The two cyber hacks occurred last Monday and Tuesday when Goldjoy Holidays and Big Line Holiday said customer information was stolen from their databases.
They said a ransom of one bitcoin - equivalent to more than HK$120,000 - was demanded.
Superintendent Swalikh Mohammed of the Cyber Security and Technology Crime Bureau said a male suspect was arrested on Saturday night at his home in Cheung Chau.
Police seized two desktop computers, two laptops, one tablet and five mobile phones. Officers also searched the suspect's workshop in Kwun Tong.
Mohammed said the suspect, who works in the information technology industry, is still in custody.
"We believe his motive is money," Mohammed said. He refused to say how police tracked down the suspect. "The cyber world is not a lawless space where criminals can hide," he said.
"The majority of the laws applicable in the real world can also be applied on the internet. Blackmail is a serious offense - a person can be imprisoned for 14 years."
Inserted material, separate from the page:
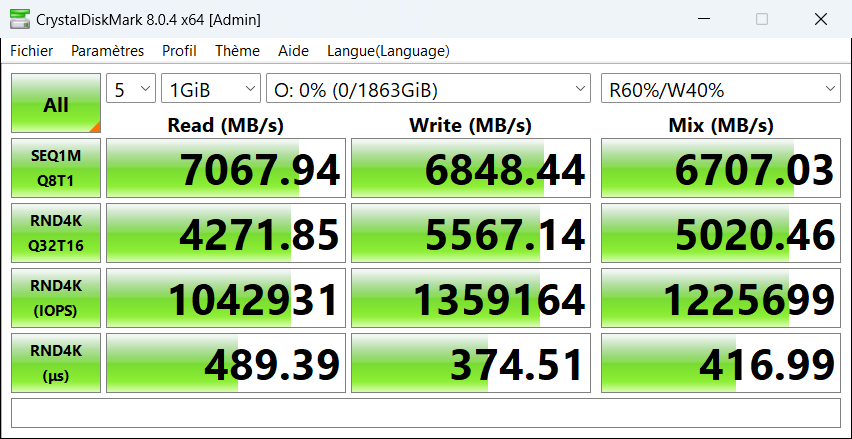Screen dimensions: 852x439
Task: Open the Profil menu
Action: (x=179, y=51)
He said police have not ruled out making more arrests.
The seized computers will be searched to see if other companies had been targeted or if the suspect has any accomplices.
The number of agency customers affected is still being evaluated.
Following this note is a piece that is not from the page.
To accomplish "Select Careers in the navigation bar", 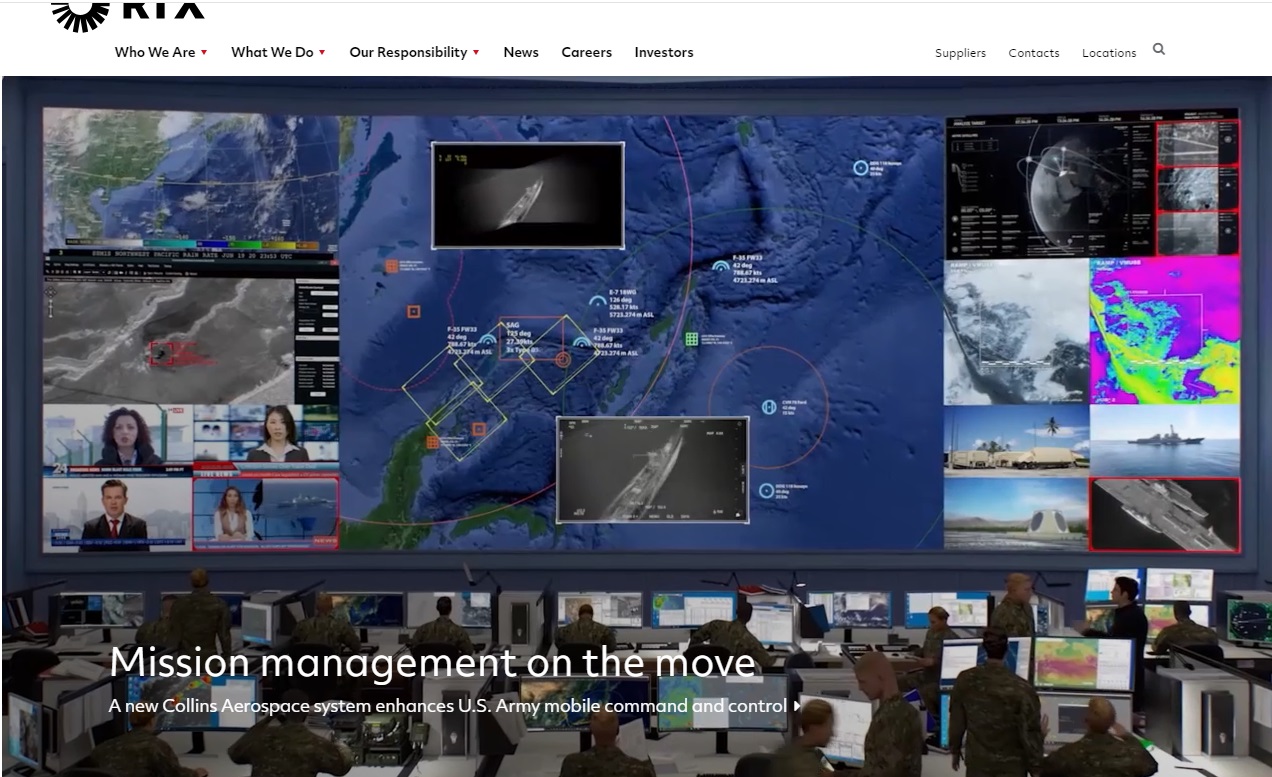I will click(586, 52).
A Goldjoy Holidays spokesman said the company was pleased that a suspect had been apprehended so quickly.
After upgrading its cyber security, he said it is unlikely the company will be hacked again.
"We will monitor the system closely and report suspicious findings," he said.
Internet Society of Hong Kong convener Young Wo-sang said police may have tracked down the hacker by studying the affected computer systems.
"Police could have looked into the log files of the hack computers, which may contain traces such as IP address and the use of hacking tools," Young said.
He said police can also check for hacking software and sift through the suspect's browsing history.
If the two travel agencies use the same internet security service provider, the hacker could have even been an employee, Young added.
Another travel agency, Worldwide Package Travel Service, said it was also hacked last November.
The company said information on 200,000 customers was suspected to have been stolen, including their Hong Kong ID and credit card numbers, names and addresses.
The company refused to pay a seven-figure ransom and eventually unlocked its database with the help of police.